I'm nearing 40, it keeps creeping up on me bit by bit. Soon I'll be too broken to continue in the jobs I hold now. And I have no idea whatsoever how I'm going to deal with it when they cut me loose because I'm too old and can't keep up anymore.

I couldn't hack it as a photographer. I see that other photographers I knew back in the day are ridiculously successful. I quit because I couldn't figure out how to make money at it.

I couldn't hack it in broadcasting. I threw myself in wholeheartedly and when push came to shove, I never figured out how to turn contacts into an opportunity.

I really didn't want to be career in either restaurant or retail management. I could have, but I had no urge to live those punishing hours forever.

I went to school for agriculture. Years later and I haven't even come close to paying for school with my work in the industry.

All I have is shitty manual labor jobs. And myriad talents that I could never parlay into anything lucrative.

All my life I've gone head first into those things that I thought I wanted most. And every time, I've burned myself for doing so.

My grandma always used to caution me about burning the candle at both ends, yet, at this point in my life, I have no other choice but to beat myself to death slowly in order to maintain a status quo that keeps everyone happy but me.

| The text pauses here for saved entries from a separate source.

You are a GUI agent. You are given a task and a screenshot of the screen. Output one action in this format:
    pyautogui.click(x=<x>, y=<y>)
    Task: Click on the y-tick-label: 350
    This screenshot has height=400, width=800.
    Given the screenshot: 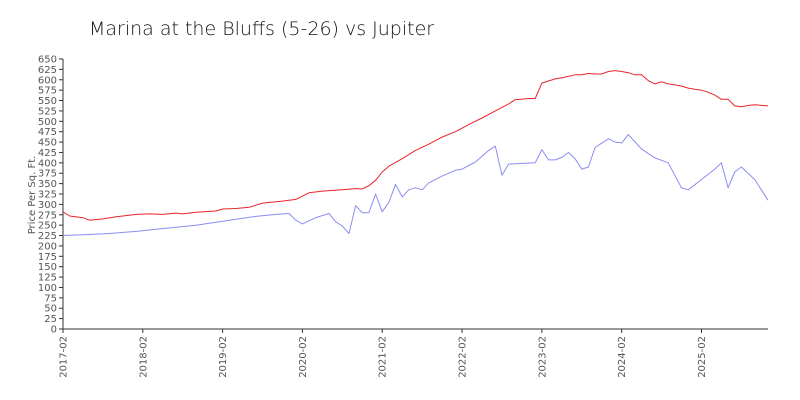 What is the action you would take?
    pyautogui.click(x=48, y=184)
    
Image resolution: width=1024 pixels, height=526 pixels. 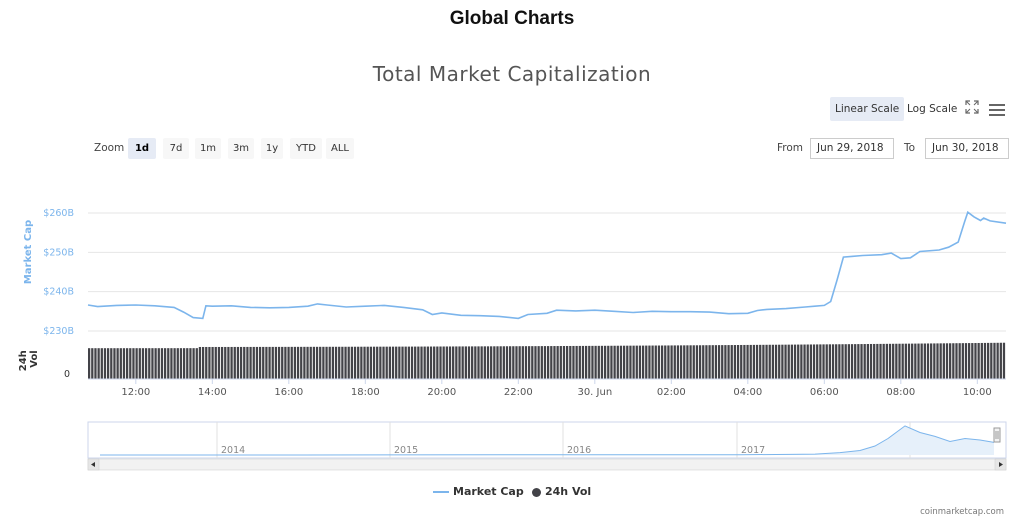 I want to click on linear-scale-button: Linear Scale, so click(x=868, y=109).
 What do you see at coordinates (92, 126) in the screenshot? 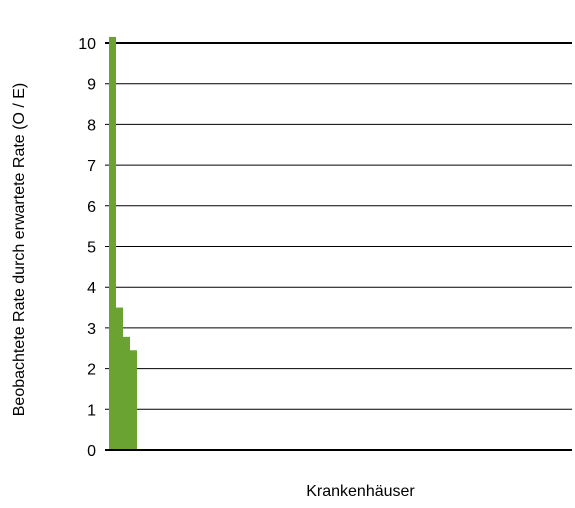
I see `y-tick-label: 8` at bounding box center [92, 126].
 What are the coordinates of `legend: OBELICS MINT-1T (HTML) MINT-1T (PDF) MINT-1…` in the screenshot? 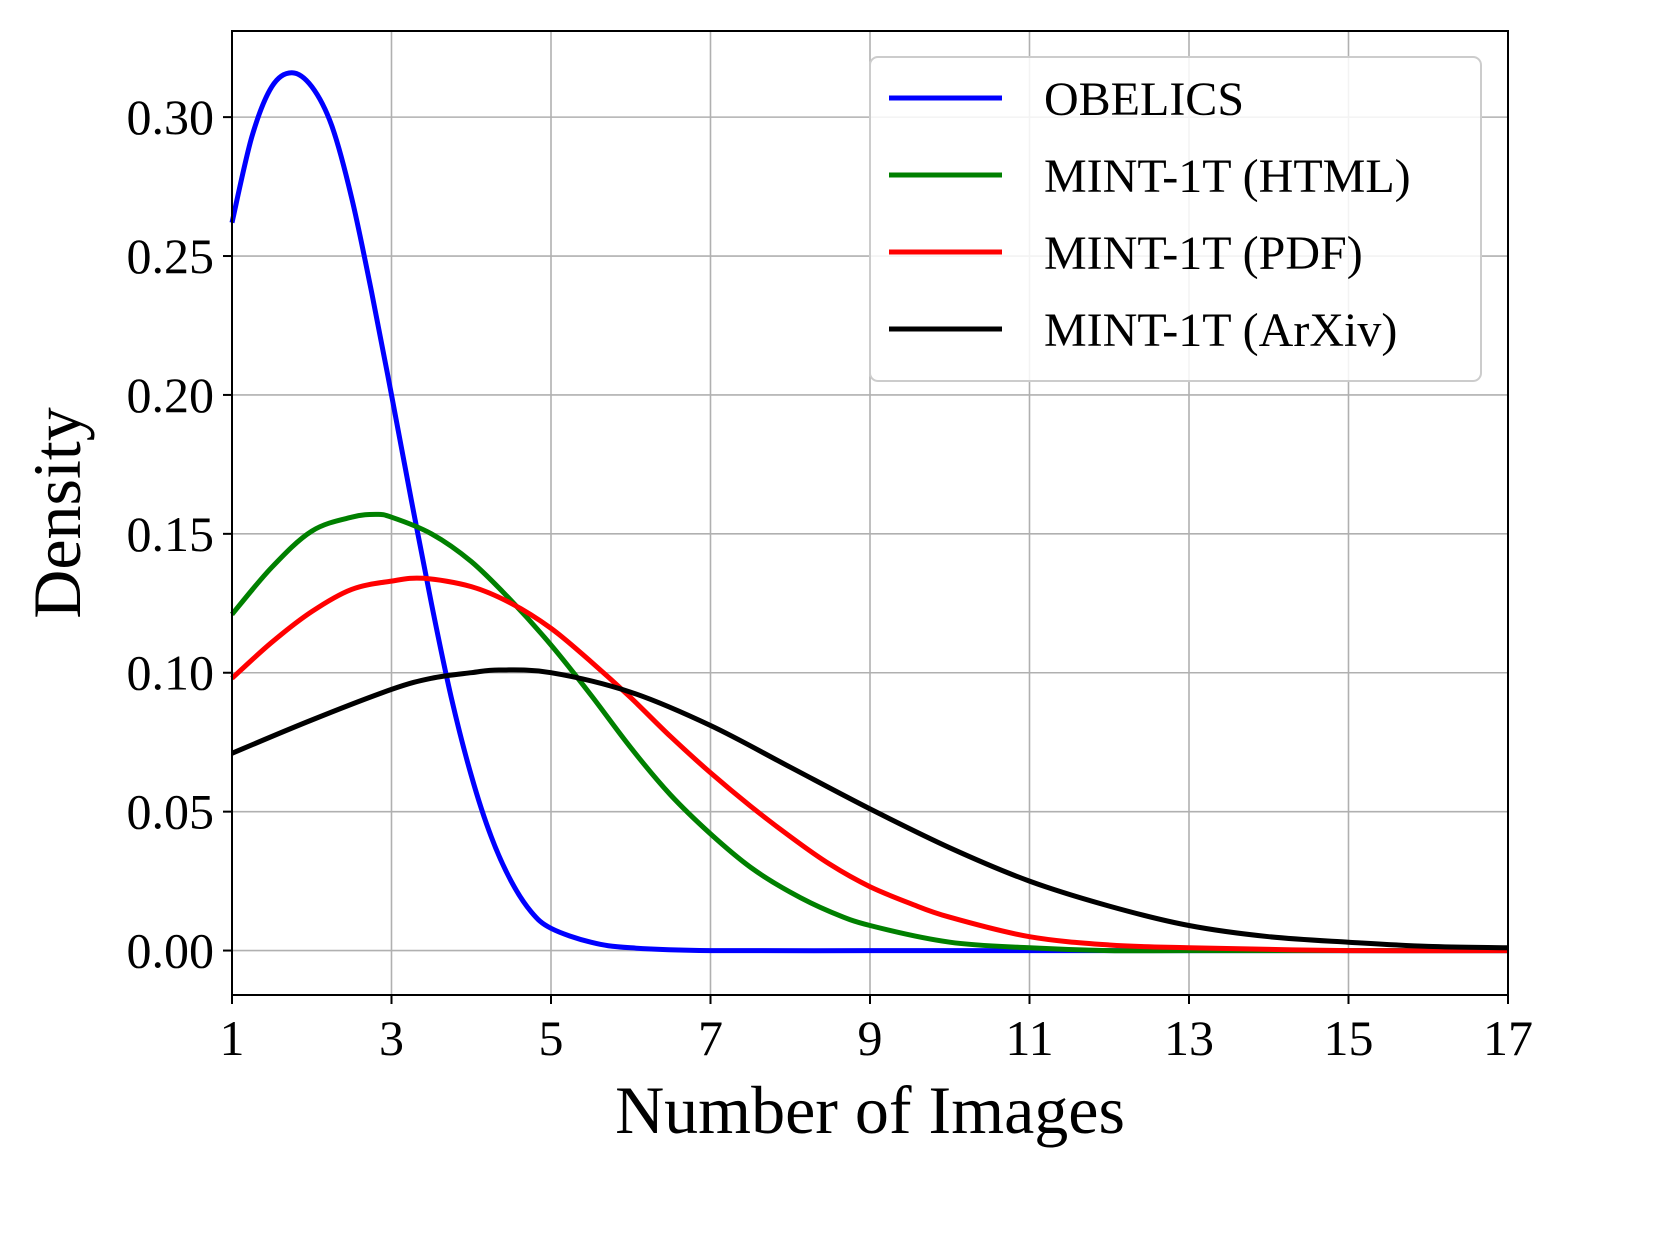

Is it too much to ask to go out and have a drink with friends (I have none)? Is it too much to ask to have some of the locals here tell me where the good secret hideaways are after six years of knowing nobody and nothing? Is it too much to ask that I don't have to work every damn paid vacation I may get from my night job just to keep things on even keel while my coworkers are out fishing and waterskiing and lounging on beaches?

I can't even get so far as the damn poultry auction, which is somewhere I need to go from time to time as part of my day job.

I wish I could jettison this life, it's a waste anyway.

So if you don't see me on Facebook, it's because I'm working. All the damn time. Working to pay for other people's happiness. All while I'm destined to be stuck in my own personal hell forever.

I was working on a novel back in November for Nanowrimo. I got pretty far into it before job(s) took me away from the computer. It was intended to be a requiem for the place I'll never return to. And in having not been able to finish the work, I suppose I kept a small sliver of hope alive that one day I'll be able to go back.

That's what's eating at me now. That small sliver of hope that I really need to let go of. Because looking at photos of friends and family in speedboats in that place for spring break is killing me.